Cilegon, (KBN.COM) – Kota Cilegon menunjukkan keseriusannya dalam mendukung prestasi atlet penyandang disabilitas dengan memasang target masuk tiga besar pada ajang Pekan Paralimpik Pelajar Daerah (PEPAPERDA) Provinsi Banten 2026. Sebagai tuan rumah, Cilegon bertekad tidak hanya sukses dalam penyelenggaraan, tetapi juga meraih prestasi membanggakan di arena pertandingan.
Ajang olahraga pelajar disabilitas tingkat Provinsi Banten tersebut resmi dibuka pada Rabu (24/6/2026) di Asa Sport Center Cilegon. Pembukaan berlangsung meriah dan dihadiri langsung oleh Gubernur Banten Andra Soni, jajaran pemerintah daerah, serta ratusan pelajar penyandang disabilitas dari berbagai kabupaten dan kota se-Provinsi Banten.
Wali Kota Cilegon Robinsar menegaskan bahwa PEPAPERDA bukan sekadar kompetisi olahraga, melainkan momentum penting untuk memperkuat kesetaraan dan membuka ruang yang lebih luas bagi atlet penyandang disabilitas dalam mengukir prestasi.
Menurutnya, Pemerintah Kota Cilegon juga tengah mengevaluasi berbagai bentuk dukungan kepada atlet disabilitas, termasuk terkait pemberian bonus prestasi yang diharapkan dapat setara dengan atlet non-disabilitas.
"Kami melihat perjuangan atlet disabilitas tidak kalah berat dengan atlet lainnya. Karena itu, ada keinginan agar penghargaan dan bonus yang diberikan dapat lebih setara.

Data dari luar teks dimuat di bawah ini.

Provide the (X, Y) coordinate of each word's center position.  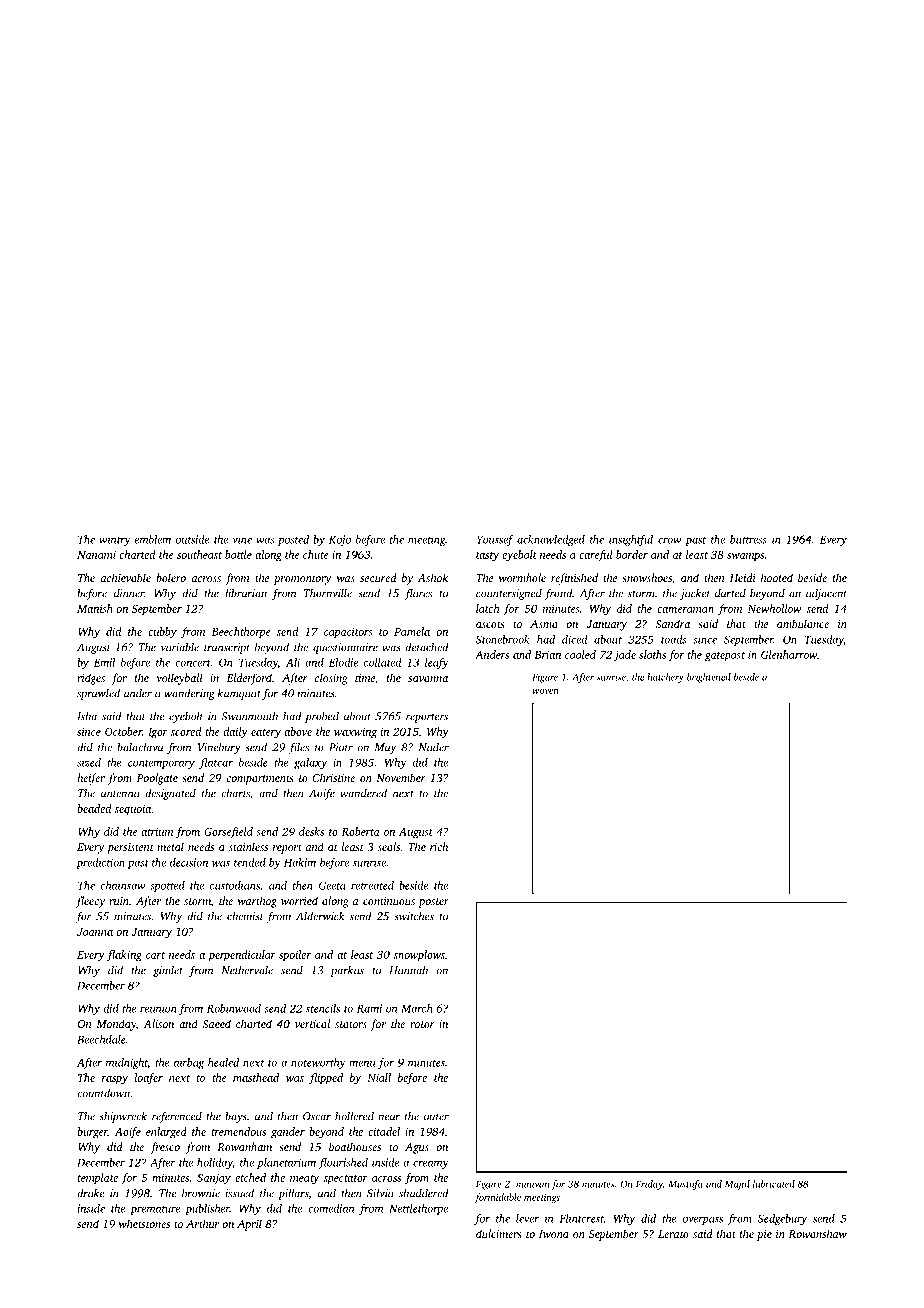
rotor (422, 1024)
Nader (434, 747)
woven (545, 691)
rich (439, 846)
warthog (257, 902)
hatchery (665, 678)
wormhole (522, 577)
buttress (748, 539)
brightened (709, 678)
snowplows (419, 956)
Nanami (96, 555)
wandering (189, 694)
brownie (201, 1193)
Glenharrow (789, 654)
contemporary (161, 764)
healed (223, 1062)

Ini menjadi bagian yang akan kami evaluasi ke depan," ujar Robinsar.
Sebagai tuan rumah, Cilegon menargetkan peningkatan prestasi yang signifikan. Robinsar mengungkapkan hasil capaian atlet disabilitas selama ini menunjukkan tren positif dan bahkan dinilai lebih kompetitif dibandingkan sejumlah cabang olahraga pada ajang pelajar lainnya.
"Kami menargetkan Kota Cilegon bisa masuk tiga besar. Potensi atlet-atlet disabilitas kita cukup besar dan ini harus didukung dengan pembinaan yang berkelanjutan," katanya.
Dalam PEPAPERDA Banten 2026, para atlet akan bertanding di sejumlah cabang olahraga, di antaranya renang, bulu tangkis, atletik, dan cabang lainnya yang telah dipersiapkan oleh panitia pelaksana.
Untuk mencapai target tersebut, Pemerintah Kota Cilegon melalui Dinas Pemuda dan Olahraga (Dispora) akan memperkuat pembinaan atlet, penyediaan sarana olahraga, hingga pendampingan selama proses persiapan pertandingan.
Robinsar juga menyinggung evaluasi yang dilakukan setelah pelaksanaan Pekan Olahraga Pelajar Daerah (POPDA) sebelumnya. Hasil evaluasi tersebut menjadi dasar bagi pemerintah untuk memperbaiki berbagai kekurangan dan meningkatkan kualitas pembinaan atlet di Kota Cilegon.
"Kami sudah berkoordinasi dengan Dispora dan KONI untuk melakukan evaluasi menyeluruh. Apa yang menjadi kekurangan akan diperbaiki, baik dari sisi pembinaan, fasilitas maupun peralatan olahraga. Semua program akan disinergikan agar prestasi atlet Cilegon semakin meningkat," tegasnya.
Dengan semangat inklusivitas dan dukungan penuh dari pemerintah daerah, PEPAPERDA Banten 2026 diharapkan menjadi panggung lahirnya atlet-atlet disabilitas berprestasi yang mampu mengharumkan nama daerah hingga tingkat nasional.